Did City Of North Augusta Violate Freedom of Information Act With Meetings About Project Jackson?

Artist's rendering of what Project Jackson in North Augusta will look like once finished.
Artist's rendering of what Project Jackson in North Augusta will look like once finished.

South Carolina Supreme Court justices are expected to have a decision on the Project Jackson case by the middle of July.

The court will rule on whether the financing plan for the project was done correctly, but that’s not the only part of the case the justices will rule on.

As part of River Club homeowner’s Steve Donohue’s lawsuit against the city, he’s questioning if city leaders met behind closed doors to discuss Project Jackson, which would be a possible violation of the Freedom of Information Act (FOIA).

During Tuesday’s hearing, the justices had a lot of questions about the city’s use of executive sessions.

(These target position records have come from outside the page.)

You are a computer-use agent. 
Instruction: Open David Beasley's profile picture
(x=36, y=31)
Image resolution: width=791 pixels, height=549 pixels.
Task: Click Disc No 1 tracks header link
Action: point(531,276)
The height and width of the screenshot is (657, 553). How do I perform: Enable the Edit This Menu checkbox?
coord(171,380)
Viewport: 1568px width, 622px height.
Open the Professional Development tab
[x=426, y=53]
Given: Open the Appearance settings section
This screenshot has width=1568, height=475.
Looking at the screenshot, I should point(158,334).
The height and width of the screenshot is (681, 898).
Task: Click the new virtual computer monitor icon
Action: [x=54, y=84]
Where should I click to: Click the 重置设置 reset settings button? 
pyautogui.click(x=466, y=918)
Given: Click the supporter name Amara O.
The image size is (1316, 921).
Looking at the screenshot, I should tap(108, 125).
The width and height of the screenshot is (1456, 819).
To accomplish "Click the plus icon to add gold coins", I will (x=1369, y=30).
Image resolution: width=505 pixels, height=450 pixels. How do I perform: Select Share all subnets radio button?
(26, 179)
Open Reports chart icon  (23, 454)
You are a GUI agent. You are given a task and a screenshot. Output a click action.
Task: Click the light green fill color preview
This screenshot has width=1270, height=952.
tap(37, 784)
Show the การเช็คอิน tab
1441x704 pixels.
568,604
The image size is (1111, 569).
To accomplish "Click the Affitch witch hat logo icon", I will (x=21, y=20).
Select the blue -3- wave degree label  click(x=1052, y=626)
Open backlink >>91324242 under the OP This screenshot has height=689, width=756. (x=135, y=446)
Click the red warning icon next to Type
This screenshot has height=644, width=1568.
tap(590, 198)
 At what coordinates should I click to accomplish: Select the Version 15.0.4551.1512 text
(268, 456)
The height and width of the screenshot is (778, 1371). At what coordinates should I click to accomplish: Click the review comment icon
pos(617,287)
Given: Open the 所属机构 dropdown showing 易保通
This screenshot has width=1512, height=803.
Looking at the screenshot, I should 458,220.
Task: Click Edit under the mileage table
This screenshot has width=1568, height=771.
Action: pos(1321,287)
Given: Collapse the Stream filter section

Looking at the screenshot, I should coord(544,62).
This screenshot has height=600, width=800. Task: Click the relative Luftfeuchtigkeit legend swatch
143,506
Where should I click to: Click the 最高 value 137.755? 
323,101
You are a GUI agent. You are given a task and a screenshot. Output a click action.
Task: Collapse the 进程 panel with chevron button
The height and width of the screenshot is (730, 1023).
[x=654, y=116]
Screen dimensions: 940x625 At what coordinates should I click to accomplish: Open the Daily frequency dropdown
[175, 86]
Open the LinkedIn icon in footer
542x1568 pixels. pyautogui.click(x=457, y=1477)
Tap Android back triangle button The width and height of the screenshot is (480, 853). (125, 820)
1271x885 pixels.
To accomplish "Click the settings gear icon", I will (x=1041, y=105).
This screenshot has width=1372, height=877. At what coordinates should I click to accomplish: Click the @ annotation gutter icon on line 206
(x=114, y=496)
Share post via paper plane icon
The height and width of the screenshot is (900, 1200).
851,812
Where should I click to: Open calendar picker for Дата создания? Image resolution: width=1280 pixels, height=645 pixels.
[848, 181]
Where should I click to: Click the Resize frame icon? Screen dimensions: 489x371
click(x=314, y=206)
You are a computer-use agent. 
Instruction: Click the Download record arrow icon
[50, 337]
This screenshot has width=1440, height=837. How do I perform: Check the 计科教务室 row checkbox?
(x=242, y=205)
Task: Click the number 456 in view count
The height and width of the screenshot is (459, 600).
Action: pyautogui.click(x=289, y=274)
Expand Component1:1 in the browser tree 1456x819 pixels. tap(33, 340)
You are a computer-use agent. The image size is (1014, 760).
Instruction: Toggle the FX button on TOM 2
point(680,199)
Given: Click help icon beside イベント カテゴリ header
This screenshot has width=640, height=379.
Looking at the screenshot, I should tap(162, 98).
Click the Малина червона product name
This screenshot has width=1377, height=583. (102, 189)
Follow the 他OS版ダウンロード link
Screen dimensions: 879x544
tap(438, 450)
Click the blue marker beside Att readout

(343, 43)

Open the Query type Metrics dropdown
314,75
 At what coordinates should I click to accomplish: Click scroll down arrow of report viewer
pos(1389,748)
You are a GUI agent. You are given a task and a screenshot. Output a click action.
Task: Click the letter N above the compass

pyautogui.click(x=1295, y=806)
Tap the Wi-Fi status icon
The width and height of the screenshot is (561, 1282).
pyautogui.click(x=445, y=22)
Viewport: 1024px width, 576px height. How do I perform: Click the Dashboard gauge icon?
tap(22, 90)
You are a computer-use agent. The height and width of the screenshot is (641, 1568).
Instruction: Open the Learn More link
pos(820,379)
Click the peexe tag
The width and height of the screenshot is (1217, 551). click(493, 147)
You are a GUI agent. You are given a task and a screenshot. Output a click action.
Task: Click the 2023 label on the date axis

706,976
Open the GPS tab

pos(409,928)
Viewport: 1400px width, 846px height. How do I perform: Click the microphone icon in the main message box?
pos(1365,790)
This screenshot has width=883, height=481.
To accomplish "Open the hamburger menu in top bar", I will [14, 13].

Donohue and his attorney say the city would meet about Project Jackson, but never announce it during public meetings.

The city’s attorney says that council members were talking about contracts though, which is something that state law allows behind closed doors.

City leaders say they need to be able to conduct that type of business in executive session.

If the South Carolina Supreme Court finds that the city did violate the FOIA, Donohue and his attorney are requesting that the city pay for their attorney fees, that the city ordinance be nullified, and that the case be sent back down to the lower courts.